------ Brano di partenza
Noi fummo ammaliati da lui, dalla sua piccola persona, ma dalla sua vasta mente, anche se eravamo tutti consapevoli che il suo “essere di sinistra”, cioè propugnatore di quella autentica dottrina rivoluzionaria che prendeva le mosse da Sorel, da Guenon, da La Rochelle, per poi sfociare nelle ultime, drammatiche vicende del fascismo, ci avrebbe inimicato per sempre i poteri forti importati da Oltre Oceano nel Dopoguerra, amalgamatisi con la Chiesa e benedetti dal PCI, che fidava di poterli corrompere. E nella vita ci saremmo trovati soli ed isolati, senza appoggi né sponsor. E così fu.

Le corporazioni, autentiche leve di rappresentanza politica del mondo del lavoro, la socializzazione delle fabbriche (con la partecipazione agli utili da parte degli operai e la costituzione dei consigli aziendali misti datore di lavoro-dipendenti), l’equiparazione sociale basata sui valori di merito e di necessità, non più sull’uguaglianza per diritto acquisito, inserita in una società organica e funzionale, e infine la necessità di rilanciare una politica ambientalista sganciata dai grandi potentati dagli interessi contrapposti (Green Peace, WWF, Legambiente, ecc.), furono le proposte politiche che Rauti portò in Parlamento, e che oggi, persone come la Merkel e come Tremonti, la prima adottandole, il secondo teorizzandole, hanno fatte loro, consapevoli che esse rappresentano l’unico modo concreto di uscire dalla trappola del liberismo economico, che si basa sull’ineguaglianza sociale, il globalismo dei mercati e l’abbattimento delle nazioni, e lo sfruttamento delle classi più povere a vantaggio di quelle più ricche. E, come nel caso della Germania, questa funzionalità è stata immessa nel sistema internazionale, addirittura per determinarlo e indebolirlo!
------------
*Consegna:* Trasforma in un elenco il paragrafo del brano su Rauti che comincia con «Le corporazioni, autentiche leve», conservandone i fatti principali.
------ Estratto dei dati
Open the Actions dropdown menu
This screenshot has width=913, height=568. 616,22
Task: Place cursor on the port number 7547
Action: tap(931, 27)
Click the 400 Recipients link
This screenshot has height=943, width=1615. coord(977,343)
------------
------ Estratto dei dati
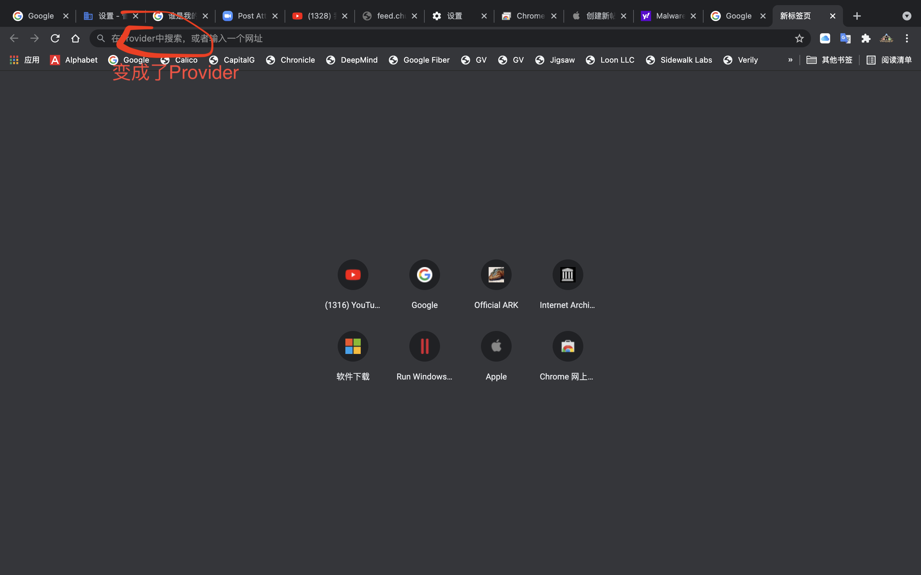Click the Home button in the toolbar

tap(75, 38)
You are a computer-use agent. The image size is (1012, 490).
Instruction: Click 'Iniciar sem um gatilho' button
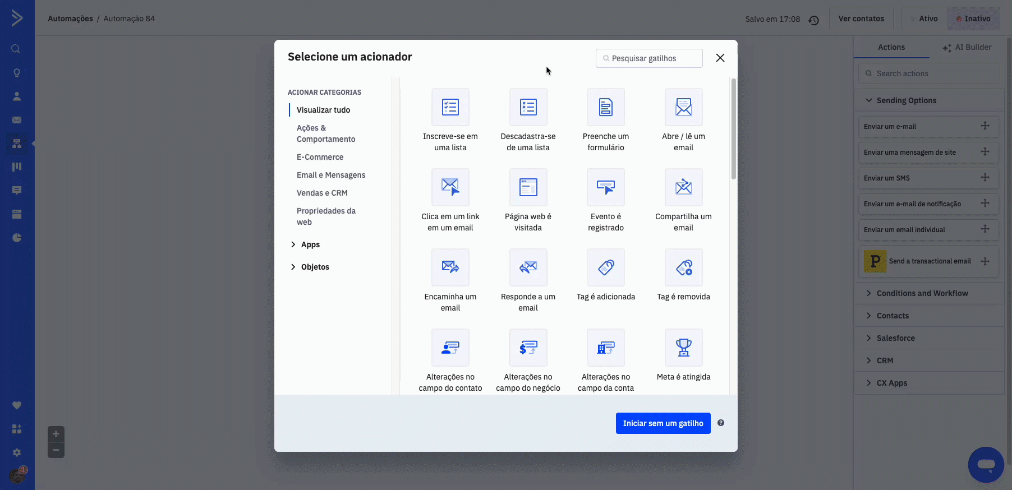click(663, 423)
------------
------ Estratto dei dati
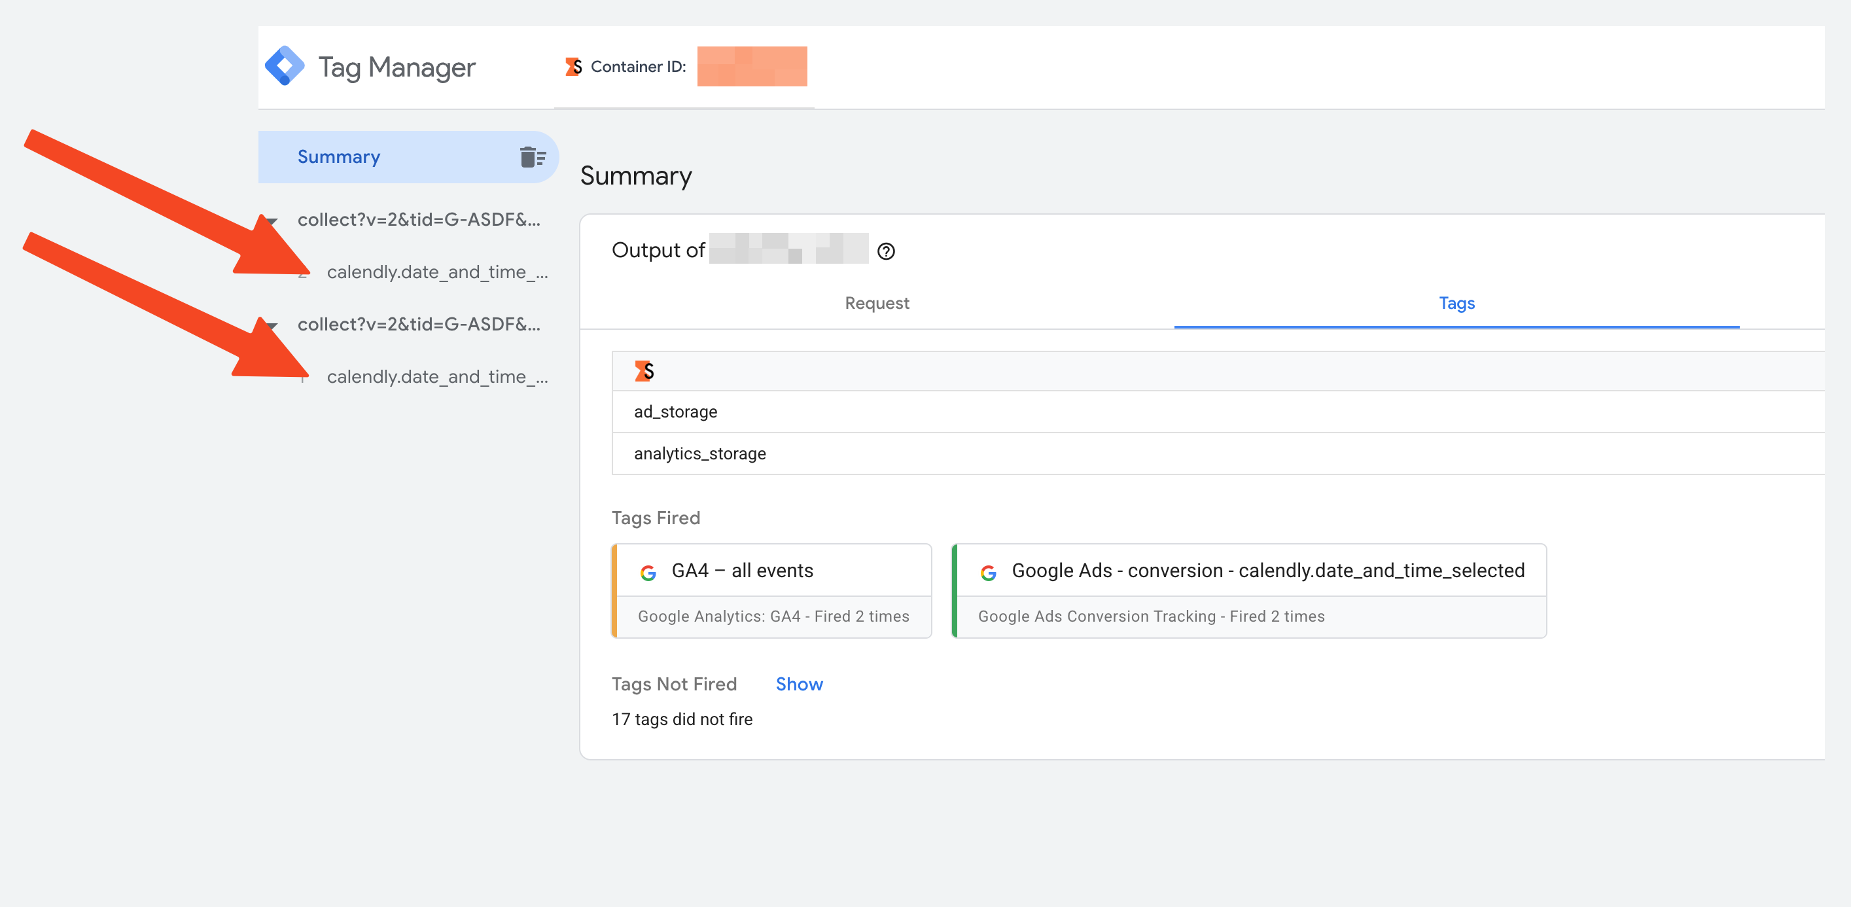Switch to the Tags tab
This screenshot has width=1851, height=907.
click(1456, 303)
------------
*Soluzione:*
- Le proposte politiche che Rauti portò in Parlamento:
  - le corporazioni come leve di rappresentanza politica del mondo del lavoro;
  - la socializzazione delle fabbriche, con partecipazione degli operai agli utili e consigli aziendali misti datore di lavoro-dipendenti;
  - l'equiparazione sociale fondata su merito e necessità, non più sull'uguaglianza per diritto acquisito, in una società organica e funzionale;
  - una politica ambientalista sganciata dai grandi potentati dagli interessi contrapposti (Green Peace, WWF, Legambiente, ecc.).
- Oggi la Merkel le ha adottate e Tremonti le ha teorizzate, considerandole l'unico modo concreto di uscire dalla trappola del liberismo economico.
- Il liberismo si basa su ineguaglianza sociale, globalismo dei mercati, abbattimento delle nazioni e sfruttamento delle classi più povere a vantaggio di quelle più ricche.
- Nel caso della Germania, questa funzionalità è stata immessa nel sistema internazionale per determinarlo e indebolirlo.